CONCORD, Mass., Aug 02, 2006 /PRNewswire via COMTEX/ -- A newly published study provides a listing of the total concentration of antioxidants for more than 1,000 foods and beverages commonly consumed in the U.S. Ranking the items by antioxidant concentration per serving size, the five foods and beverages with highest antioxidant levels were blackberries (1 cup), Welch's 100% Grape Juice (8 ounces), Ocean Mist artichoke hearts (1 cup), walnuts (1 ounce) and strawberries (1 cup sliced). These items ranked higher than blueberries, red wine, chocolate, coffee and tea -- often touted for their high antioxidant capacity.
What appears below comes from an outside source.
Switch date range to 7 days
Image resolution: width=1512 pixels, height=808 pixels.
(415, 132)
Researchers from the University of Oslo, Norway, Virginia Polytechnic Institute and State University, and the University of Minnesota used the FRAP (ferric reducing ability of plasma) assay method to measure and compile this expanded listing of total concentration of antioxidants for 1113 foods and beverages. The study, which appears in the July issue of the American Journal of Clinical Nutrition, was conducted independently of any industry sponsors. Food samples were obtained from the U.S. Department of Agriculture National Food and Nutrient Analysis Program.
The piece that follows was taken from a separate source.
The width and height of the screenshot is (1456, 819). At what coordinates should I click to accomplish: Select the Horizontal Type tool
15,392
"Antioxidants are bioactive compounds in foods that play an active role in the human body. By quenching free radicals they help maintain oxidative balance and contribute to good health," explained nutrition consultant Carla McGill, PhD, RD. "Many high-antioxidant fruits and vegetables can be identified by their deep, dark coloring. In fact, researchers in this study found that blackberries and Welch's Grape Juice had the highest antioxidant contents per serving of all the foods measured."
The researchers quantified the antioxidant concentration of the foods by measuring the antioxidant concentration per typical serving size. For juices this was an 8 ounce serving. Welch's 100% Grape Juice, which is made from antioxidant-rich Concord grapes, had the highest antioxidant concentration of all juices with 4.089 mmol/serving, and ranked #2 over all the foods tested, whereas the average antioxidant content for all grape juices tested was much lower at 2.557 mmol/serving.
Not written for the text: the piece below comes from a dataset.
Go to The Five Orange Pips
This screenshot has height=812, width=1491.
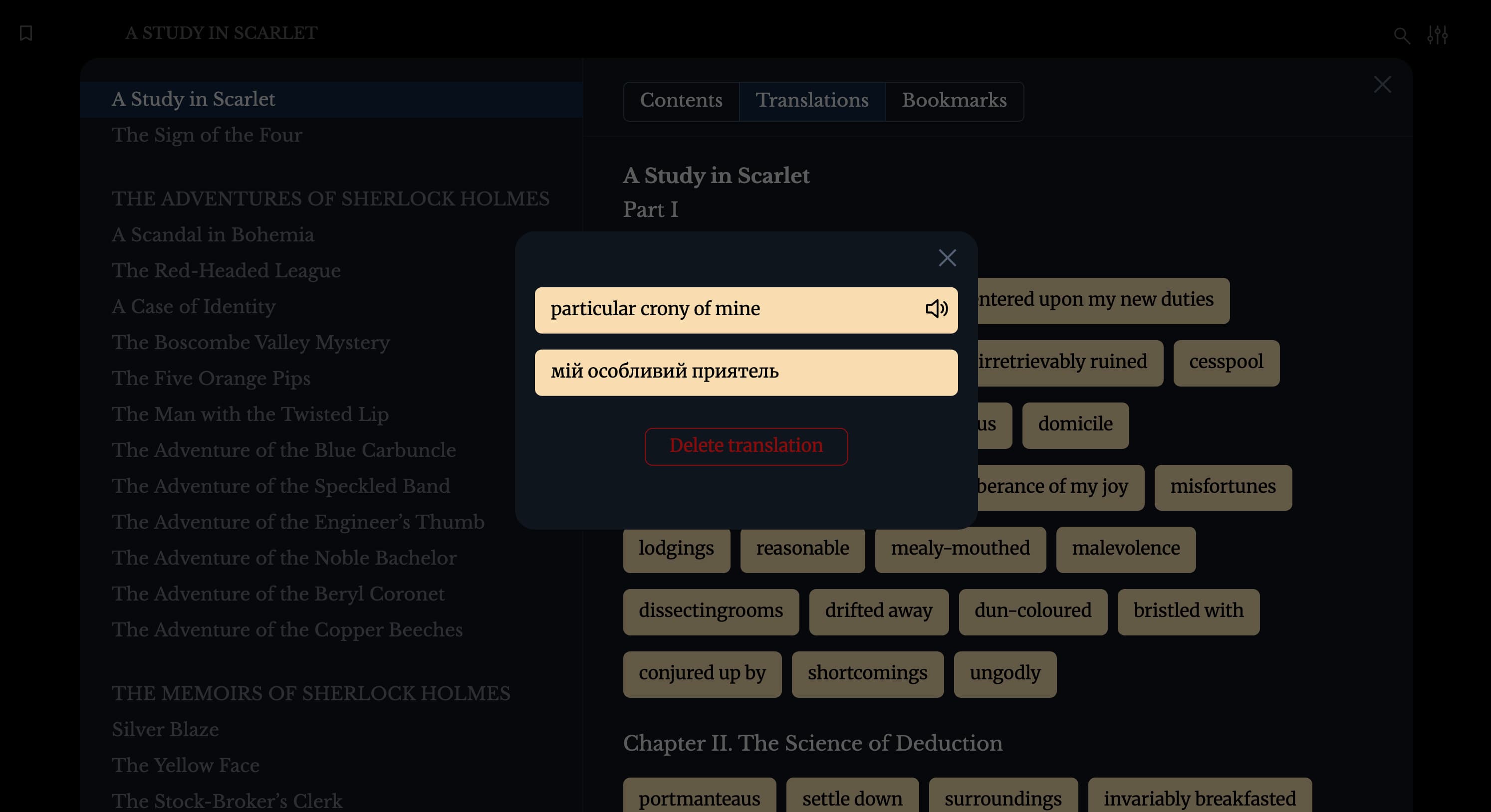pos(211,378)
Recently, consumers have begun incorporating antioxidant rich foods into their diets to decrease risk for disease and to delay the onset of many age-related conditions. In fact, according to the Institute of Food Technologists, sales of products carrying an antioxidant claim jumped nearly 20 percent last year. One of every four consumers says they eat fruits or vegetables to prevent disease, one in three eats them to feel healthy, and nearly nine of ten eat them to stay healthy. This present study provides consumers with a guide to help decide what foods and beverages to include in the diet to maximize antioxidant consumption.
Halvorsen, B.L., Carlsen, M.H., Phillips, K.M., et al., "Content of redox-active compounds (ie, antioxidants) in foods consumed in the United States," American Journal of Clinical Nutrition, 2006; 84:95-135.